## TEXT PASSAGE
========================================================================

If you have always lived only in Romania, it is possible that you do not realize something is wrong with your world. You are tainted by your environment and you move together with it. You are one with all the others. If you try to return to Romania after a long time spent abroad, it is impossible not to be stricken by the abnormality of life here. By how tortured the people who live here are and how mean they have become as a result.

It is impossible not to be amazed by the fact that, for instance, one of the most often-used survival strategies is aggressive insolence. In any civilized country, people try to protect themselves as much as possible. They prevent conflict with others in ways that are sometimes worthy of caricature.

They have developed social smiles and contact rituals to practically eliminate the possibility of any conflict. When someone contradicts you, you smile and say: "We agree to disagree" [English in original]. When someone steps on your toes, you hurry to apologize.

A mild and smiling hypocrisy greets you everywhere, like a balm that heals all pains and satisfies all susceptibility. This hypocrisy is called politeness and is essential to the flow of social substance.

Romanians are not like that because they cannot, objectively, be like that. Because here, if you are kind, you will be crushed. Let us imagine a young lady who becomes a sales clerk. She loves her job and sets being kind and helpful to her customers as her goal.

========================================================================

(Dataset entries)
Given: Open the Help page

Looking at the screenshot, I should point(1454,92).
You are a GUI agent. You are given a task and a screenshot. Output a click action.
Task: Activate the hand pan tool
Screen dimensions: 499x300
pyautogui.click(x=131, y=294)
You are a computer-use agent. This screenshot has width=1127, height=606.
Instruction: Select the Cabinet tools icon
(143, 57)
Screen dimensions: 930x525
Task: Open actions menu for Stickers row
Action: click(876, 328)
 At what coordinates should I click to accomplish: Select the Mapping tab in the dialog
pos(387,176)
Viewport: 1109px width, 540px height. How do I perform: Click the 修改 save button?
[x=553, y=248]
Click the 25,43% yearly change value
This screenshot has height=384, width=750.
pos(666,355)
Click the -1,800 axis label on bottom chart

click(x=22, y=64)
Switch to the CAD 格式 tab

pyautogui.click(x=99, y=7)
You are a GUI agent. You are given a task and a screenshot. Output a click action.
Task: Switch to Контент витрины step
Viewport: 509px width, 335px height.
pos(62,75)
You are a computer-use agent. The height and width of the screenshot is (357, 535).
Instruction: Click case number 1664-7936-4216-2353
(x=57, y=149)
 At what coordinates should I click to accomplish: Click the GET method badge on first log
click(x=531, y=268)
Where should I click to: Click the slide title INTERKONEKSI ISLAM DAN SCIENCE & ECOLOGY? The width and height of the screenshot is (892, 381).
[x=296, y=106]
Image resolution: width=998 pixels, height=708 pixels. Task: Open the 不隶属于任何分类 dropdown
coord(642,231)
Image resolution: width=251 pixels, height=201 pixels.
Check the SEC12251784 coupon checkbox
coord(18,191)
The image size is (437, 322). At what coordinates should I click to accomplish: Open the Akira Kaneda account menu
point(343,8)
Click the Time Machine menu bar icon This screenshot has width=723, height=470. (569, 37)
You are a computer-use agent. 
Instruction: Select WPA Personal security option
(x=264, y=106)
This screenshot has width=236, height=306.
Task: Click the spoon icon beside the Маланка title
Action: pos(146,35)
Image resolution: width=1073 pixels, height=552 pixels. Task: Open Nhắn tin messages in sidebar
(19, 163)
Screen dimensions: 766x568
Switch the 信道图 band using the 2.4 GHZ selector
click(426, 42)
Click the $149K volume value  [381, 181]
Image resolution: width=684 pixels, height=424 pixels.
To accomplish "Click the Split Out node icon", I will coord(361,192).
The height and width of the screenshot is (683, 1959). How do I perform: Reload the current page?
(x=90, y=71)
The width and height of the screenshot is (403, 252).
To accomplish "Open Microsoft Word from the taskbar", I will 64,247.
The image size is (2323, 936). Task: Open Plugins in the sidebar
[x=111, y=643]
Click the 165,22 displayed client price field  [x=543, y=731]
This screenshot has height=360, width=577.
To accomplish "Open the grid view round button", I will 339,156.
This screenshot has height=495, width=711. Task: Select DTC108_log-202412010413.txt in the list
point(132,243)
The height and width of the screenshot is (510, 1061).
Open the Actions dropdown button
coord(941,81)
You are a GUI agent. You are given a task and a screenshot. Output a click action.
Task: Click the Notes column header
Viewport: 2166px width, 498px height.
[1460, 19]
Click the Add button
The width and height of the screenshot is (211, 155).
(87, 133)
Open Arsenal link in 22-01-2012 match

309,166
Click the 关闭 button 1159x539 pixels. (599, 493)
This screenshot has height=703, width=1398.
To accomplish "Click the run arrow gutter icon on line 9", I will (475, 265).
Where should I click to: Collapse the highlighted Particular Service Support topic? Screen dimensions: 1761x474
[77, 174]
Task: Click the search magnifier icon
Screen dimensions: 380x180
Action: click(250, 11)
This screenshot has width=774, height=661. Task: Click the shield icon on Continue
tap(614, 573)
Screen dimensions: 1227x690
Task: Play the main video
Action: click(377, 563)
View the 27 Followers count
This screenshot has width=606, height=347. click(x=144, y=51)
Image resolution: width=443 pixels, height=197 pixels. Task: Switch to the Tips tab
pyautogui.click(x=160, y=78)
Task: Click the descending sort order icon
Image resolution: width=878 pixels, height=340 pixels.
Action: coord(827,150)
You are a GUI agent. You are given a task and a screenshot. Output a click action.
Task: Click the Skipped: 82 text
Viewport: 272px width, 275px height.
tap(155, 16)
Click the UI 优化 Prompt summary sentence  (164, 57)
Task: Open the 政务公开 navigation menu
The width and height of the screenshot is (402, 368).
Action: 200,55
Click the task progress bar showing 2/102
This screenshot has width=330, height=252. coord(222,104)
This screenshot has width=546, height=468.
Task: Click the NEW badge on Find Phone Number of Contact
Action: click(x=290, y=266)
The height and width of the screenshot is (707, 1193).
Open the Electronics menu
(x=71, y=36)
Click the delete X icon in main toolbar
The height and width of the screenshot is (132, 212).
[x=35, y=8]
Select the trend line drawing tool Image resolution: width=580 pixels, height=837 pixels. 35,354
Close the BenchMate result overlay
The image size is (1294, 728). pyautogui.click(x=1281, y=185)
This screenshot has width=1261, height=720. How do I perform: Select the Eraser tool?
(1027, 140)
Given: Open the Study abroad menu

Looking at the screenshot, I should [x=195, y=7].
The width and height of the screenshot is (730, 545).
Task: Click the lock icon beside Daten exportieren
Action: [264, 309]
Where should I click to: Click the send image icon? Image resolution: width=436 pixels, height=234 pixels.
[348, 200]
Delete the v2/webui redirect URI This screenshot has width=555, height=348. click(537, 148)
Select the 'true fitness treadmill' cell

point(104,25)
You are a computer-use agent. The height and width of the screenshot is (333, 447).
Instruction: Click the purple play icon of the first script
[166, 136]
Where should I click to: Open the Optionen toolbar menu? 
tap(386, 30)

========================================================================

In the passage about life in Romania, copy the text from "They have developed" to "of social substance." word for word.

## OUTPUT OF THE TASK
They have developed social smiles and contact rituals to practically eliminate the possibility of any conflict. When someone contradicts you, you smile and say: "We agree to disagree" [English in original]. When someone steps on your toes, you hurry to apologize.

A mild and smiling hypocrisy greets you everywhere, like a balm that heals all pains and satisfies all susceptibility. This hypocrisy is called politeness and is essential to the flow of social substance.